In Dark Moon, Luigi is tasked by Professor E. Gadd to capture the ghosts invading the Evershade Valley complex, who have become hostile due to the effects of the Dark Moon crystal, which was shattered by King Boo. Luigi is equipped with the Poltergust 5000, a vacuum repurposed to capture ghosts, and Luigi captures ghosts occupying the mansions via mission-based levels. In a cooperative multiplayer game-mode, and players complete objectives on floors of the "ScareScraper" in a level-like fashion. Critical feedback for the game was positive, being praised for its worldbuilding and puzzle variety,[32] Poltergust mechanics,[33] and centralization on Luigi,[34] and criticized for gameplay padding.[35]

New Super Luigi UEdit

Also featured in the Nintendo Direct was New Super Luigi U, downloadable content (DLC) for the 2012 Wii U game New Super Mario Bros. U. It originally served as an expansion pack that would be downloadable from the eShop at an unspecified date, and would include an additional 80 levels on top of the base game.[36] The levels were designed to be much more difficult, so the time to complete them was made shorter so less experienced players would be encouraged to continue, according to producer Takashi Tezuka.[37] At E3 2013, Nintendo announced that Mario would be completely omitted from New Super Luigi U and would be replaced by Nabbit, a now playable non-player character who originally appeared in New Super Mario Bros. U.[38] In addition, Nintendo also announced that the expansion pass would be released as a separate physical purchase for a larger price and would be released the same time as its downloadable counterpart.
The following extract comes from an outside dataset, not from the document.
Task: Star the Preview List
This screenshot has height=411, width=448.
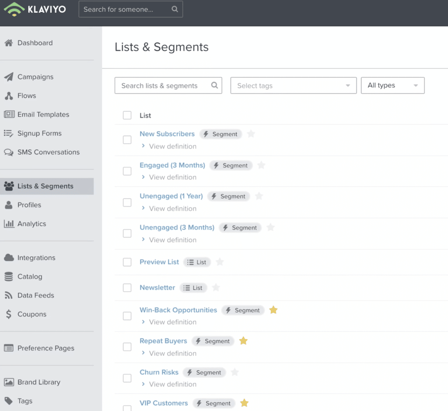Action: tap(220, 262)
The physical copy used a green box instead of the Wii U's traditional blue ones.[39] Both retail variants were released July 13 and 26 in Japan and Europe respectively and August 25 in North America.

Gameplay of New Super Luigi U retains most aspects of New Super Mario Bros U. Instead of Mario, the player controls Luigi, who has a higher jump and less friction in the movement, but after completion the player can switch back to regular controlling.[40][41] The new levels have a harder difficulty and a shorter time to complete them, and some are designed with Luigi-themed decoration.[40][42] The game received generally positive reception, being praised for its level design and content size;[43] critics also had mixed opinions on Luigi's handling,[44] as well as its difficulty and the time allotted to complete levels.[45]

Mario & Luigi: Dream TeamEdit

 
Shigeru Miyamoto at E3 2013; a demo kiosk for Dream Team can be seen in the background.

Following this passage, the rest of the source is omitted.